Read Dr. Faustus (link on unit page). This is a background text to other work we will do this semester. Note the tropes Marlowe employed/created. Also, be able to verbally address the following points and questions:
- Is Mephistophilis Faustus' friend or his deadly enemy?
- Why doesn't Faustus repent?
- What role do diversions play in Doctor Faustus?
- How does magic affect the comic characters, Wagner and Robin?
- What does the Chorus think of Faustus?
- What is the definition of hell in this play?
- Faustus dreams that magic will bring him limitless power. To what extent do his dreams come true?
- How do the Old Man and Helen function as dramatic opposites in Act V?
- Is Faustus a Renaissance or medieval hero? Justify your response.
- Find three examples of hyperbole (exaggeration), and discuss Marlowe's specific techniques.
Is Faustus a hero?
What kind of relationship exists between Faustus and Mephistophilis?
Why is Wagner Mephistophilis' heir?
Does Faustus choose to be damned? Or is he forced into it by demons?
What role do Valdes and Cornelius play in Doctor Faustus?
Of all the things that Faustus desires, what does he desire most?
How does Benvolio resemble Faustus?
Write an entry in Wagner's diary, and date it from the last month of Faustus' life.
Wagner tells Robin to follow in his footsteps. How does Robin carry out the order?
Contrast the characters of the Pope and the Old Man.
Why do the central relationships of Faustus' life involve spirits and shades, not human beings?
How does Marlowe use Aristotle's rules of the structure of a tragedy?

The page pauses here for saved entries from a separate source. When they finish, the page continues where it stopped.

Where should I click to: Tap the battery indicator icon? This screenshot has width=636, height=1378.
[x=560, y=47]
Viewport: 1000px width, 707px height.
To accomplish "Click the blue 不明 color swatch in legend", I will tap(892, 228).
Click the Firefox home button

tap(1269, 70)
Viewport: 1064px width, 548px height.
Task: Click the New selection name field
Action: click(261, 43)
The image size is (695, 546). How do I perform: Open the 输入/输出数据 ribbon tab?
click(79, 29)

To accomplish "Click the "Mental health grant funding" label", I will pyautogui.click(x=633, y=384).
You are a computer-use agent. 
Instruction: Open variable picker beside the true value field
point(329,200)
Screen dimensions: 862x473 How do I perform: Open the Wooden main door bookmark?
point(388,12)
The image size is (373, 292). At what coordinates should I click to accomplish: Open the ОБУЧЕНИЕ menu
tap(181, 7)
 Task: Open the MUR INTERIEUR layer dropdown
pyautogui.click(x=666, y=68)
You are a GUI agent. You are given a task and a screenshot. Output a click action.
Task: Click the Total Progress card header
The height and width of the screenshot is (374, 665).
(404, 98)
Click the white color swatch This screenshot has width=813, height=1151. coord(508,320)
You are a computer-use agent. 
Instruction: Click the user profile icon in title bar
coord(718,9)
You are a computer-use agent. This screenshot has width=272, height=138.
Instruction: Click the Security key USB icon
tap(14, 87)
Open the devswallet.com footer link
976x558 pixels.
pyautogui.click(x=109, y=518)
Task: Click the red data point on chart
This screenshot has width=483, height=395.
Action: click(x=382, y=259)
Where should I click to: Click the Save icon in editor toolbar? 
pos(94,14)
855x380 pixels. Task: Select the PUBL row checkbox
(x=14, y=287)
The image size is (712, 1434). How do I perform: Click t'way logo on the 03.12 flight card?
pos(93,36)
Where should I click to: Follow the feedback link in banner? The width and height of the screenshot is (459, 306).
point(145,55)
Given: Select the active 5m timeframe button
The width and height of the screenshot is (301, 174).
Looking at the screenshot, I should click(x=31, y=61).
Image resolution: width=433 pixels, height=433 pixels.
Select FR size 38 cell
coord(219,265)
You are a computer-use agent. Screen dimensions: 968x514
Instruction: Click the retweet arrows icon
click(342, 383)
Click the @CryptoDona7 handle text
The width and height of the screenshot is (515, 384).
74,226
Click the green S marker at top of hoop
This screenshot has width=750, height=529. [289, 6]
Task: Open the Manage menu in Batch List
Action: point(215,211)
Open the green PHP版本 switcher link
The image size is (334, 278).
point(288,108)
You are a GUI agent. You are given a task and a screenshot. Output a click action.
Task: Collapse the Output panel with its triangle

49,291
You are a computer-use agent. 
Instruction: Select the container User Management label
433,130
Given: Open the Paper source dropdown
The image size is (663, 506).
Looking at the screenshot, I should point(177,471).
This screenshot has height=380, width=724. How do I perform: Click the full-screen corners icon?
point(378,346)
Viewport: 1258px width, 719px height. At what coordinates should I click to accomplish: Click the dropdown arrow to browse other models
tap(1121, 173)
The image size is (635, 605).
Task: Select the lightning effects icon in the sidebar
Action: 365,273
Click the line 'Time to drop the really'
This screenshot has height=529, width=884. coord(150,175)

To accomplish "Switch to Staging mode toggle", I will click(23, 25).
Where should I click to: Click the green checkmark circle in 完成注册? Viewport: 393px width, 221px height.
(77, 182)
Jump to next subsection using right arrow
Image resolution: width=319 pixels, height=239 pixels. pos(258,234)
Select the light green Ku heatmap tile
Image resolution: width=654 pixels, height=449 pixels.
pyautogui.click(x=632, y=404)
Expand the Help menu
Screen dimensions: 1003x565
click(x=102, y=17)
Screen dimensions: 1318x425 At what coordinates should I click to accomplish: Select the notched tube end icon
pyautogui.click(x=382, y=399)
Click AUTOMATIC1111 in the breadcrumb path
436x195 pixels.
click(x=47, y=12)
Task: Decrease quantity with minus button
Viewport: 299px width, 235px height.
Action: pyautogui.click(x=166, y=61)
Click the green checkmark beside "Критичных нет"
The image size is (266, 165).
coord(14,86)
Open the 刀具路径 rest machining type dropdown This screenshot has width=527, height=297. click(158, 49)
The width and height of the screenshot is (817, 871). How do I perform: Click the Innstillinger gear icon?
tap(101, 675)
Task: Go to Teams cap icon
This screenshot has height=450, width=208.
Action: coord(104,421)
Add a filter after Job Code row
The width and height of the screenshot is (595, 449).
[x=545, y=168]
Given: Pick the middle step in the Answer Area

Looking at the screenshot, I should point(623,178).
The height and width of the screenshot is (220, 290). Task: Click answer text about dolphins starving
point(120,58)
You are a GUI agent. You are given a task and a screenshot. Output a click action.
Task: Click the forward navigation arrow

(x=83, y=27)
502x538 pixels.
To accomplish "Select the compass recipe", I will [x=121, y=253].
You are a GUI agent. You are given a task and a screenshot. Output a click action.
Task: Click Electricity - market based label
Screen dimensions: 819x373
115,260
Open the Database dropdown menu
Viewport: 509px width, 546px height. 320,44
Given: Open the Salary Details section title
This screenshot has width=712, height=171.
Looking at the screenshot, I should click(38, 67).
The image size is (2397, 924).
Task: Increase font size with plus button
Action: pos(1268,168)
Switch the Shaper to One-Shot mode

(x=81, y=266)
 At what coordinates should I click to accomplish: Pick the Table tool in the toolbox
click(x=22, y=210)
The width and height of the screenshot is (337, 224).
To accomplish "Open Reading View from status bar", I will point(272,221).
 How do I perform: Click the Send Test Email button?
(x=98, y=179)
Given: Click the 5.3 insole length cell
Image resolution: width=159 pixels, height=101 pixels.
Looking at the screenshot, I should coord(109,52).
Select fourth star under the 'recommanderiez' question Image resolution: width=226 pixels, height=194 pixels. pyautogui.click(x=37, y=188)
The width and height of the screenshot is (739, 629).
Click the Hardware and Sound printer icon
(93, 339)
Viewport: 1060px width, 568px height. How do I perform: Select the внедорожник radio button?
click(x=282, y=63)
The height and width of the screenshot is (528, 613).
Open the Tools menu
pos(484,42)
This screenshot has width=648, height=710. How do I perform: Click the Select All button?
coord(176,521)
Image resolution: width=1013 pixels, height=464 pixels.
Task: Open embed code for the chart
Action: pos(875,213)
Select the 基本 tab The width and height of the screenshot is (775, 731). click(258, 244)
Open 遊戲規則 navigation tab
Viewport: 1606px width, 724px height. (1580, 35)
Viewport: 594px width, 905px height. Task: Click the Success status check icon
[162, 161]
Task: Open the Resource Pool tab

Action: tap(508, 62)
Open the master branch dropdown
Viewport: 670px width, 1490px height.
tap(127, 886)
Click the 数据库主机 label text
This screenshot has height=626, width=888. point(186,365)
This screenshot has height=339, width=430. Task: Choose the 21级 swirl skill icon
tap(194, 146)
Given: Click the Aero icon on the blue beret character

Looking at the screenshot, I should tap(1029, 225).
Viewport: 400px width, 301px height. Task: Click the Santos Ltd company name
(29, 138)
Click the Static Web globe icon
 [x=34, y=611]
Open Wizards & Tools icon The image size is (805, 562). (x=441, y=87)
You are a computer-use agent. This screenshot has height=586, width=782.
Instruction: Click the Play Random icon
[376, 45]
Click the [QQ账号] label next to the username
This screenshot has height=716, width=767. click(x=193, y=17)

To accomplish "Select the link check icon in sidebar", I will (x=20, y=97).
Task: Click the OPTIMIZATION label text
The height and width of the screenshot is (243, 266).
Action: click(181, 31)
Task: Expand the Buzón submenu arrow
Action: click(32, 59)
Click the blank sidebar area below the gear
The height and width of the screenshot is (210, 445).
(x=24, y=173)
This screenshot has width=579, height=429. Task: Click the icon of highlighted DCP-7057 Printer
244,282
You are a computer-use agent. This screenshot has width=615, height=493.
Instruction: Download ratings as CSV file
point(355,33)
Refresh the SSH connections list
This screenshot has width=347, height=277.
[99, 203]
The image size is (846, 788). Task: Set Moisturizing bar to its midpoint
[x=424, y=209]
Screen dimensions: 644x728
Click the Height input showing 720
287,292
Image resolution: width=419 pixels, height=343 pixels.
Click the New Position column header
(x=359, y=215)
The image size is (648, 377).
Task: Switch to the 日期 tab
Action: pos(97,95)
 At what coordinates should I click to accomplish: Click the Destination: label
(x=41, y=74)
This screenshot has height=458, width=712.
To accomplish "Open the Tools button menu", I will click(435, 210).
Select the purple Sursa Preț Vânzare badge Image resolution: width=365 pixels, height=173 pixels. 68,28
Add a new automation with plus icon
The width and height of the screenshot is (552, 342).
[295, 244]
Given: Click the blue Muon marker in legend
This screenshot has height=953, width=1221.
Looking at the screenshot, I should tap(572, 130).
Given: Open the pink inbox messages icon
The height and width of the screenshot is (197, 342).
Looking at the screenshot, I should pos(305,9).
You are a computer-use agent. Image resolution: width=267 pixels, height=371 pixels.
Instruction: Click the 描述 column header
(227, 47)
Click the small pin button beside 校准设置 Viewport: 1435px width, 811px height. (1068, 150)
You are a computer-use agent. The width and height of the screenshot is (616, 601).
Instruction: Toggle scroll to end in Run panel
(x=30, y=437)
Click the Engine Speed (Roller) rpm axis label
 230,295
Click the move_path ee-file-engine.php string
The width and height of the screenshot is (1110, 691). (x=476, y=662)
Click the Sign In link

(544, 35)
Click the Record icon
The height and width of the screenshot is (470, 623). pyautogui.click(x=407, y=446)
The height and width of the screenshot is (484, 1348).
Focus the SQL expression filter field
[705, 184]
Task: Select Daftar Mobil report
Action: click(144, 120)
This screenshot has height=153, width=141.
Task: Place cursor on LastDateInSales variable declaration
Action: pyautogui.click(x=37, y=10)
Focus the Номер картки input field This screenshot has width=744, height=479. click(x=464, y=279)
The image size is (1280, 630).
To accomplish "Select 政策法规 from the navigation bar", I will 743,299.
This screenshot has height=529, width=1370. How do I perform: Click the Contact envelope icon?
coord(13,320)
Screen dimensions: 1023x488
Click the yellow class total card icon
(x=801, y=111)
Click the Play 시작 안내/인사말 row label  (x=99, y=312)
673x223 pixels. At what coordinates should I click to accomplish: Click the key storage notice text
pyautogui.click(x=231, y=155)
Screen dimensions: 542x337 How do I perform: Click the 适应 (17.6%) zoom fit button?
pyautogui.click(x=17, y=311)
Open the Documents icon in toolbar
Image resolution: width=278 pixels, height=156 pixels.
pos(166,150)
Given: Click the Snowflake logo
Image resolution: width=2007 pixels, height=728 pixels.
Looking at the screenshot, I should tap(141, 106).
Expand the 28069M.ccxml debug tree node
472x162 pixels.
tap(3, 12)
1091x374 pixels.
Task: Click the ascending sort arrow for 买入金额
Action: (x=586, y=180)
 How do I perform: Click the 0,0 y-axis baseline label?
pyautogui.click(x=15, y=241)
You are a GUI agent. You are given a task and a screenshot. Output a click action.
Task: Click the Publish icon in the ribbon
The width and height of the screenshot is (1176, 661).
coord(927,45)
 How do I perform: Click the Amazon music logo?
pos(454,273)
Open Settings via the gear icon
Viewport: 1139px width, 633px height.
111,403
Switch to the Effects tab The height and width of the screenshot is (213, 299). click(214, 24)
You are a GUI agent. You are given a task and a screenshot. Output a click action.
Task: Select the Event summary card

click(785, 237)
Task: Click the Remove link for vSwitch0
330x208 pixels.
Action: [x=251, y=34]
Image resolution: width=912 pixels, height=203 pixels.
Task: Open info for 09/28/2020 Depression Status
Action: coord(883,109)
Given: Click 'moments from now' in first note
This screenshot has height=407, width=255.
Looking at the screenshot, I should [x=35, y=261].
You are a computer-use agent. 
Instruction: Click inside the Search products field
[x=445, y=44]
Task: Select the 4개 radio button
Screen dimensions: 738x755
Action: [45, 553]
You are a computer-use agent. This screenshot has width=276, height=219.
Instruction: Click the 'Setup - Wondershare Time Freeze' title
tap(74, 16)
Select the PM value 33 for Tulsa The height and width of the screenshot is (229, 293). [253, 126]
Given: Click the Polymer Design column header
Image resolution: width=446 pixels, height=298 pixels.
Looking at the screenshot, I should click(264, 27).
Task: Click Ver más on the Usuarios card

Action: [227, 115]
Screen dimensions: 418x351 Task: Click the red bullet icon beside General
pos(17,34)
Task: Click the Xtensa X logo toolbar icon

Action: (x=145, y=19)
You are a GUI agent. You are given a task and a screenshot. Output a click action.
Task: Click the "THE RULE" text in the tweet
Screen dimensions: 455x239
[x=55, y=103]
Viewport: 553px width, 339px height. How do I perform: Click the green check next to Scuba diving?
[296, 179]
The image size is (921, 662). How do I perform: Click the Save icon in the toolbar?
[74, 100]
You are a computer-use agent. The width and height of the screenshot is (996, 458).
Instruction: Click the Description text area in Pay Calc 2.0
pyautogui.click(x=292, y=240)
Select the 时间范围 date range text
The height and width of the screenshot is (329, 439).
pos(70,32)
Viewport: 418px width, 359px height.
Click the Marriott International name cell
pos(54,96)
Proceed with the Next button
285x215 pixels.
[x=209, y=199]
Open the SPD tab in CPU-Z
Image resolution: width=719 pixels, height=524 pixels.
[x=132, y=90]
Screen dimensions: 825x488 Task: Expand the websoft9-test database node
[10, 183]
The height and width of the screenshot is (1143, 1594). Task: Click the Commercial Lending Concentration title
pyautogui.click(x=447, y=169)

Be specific!
What is the point of the Icarus image in the prologue?
What examples of hyperbole (exaggeration) can you find in Faustus' speech to Helen of Troy?
Why is there so much Latin in the play?
How does Marlowe change the verse line to show frustration or uncertainty in Faustus?
Find three examples of irony in Doctor Faustus and explain what purpose the irony serves.
What do you learn about Faustus from his study?
Why is the University of Wittenberg in a state of unease?
What use does Marlowe make of the trapdoor on the Elizabethan stage?
Compare the world of Doctor Faustus to a medieval painting.
Would Marlowe agree with this statement: "A man's reach should exceed his grasp, or what's a heaven for?" (The quotation is from Robert Browning's "Andrea del Sarto.") Why?
Does Doctor Faustus have a Christian moral? What is it?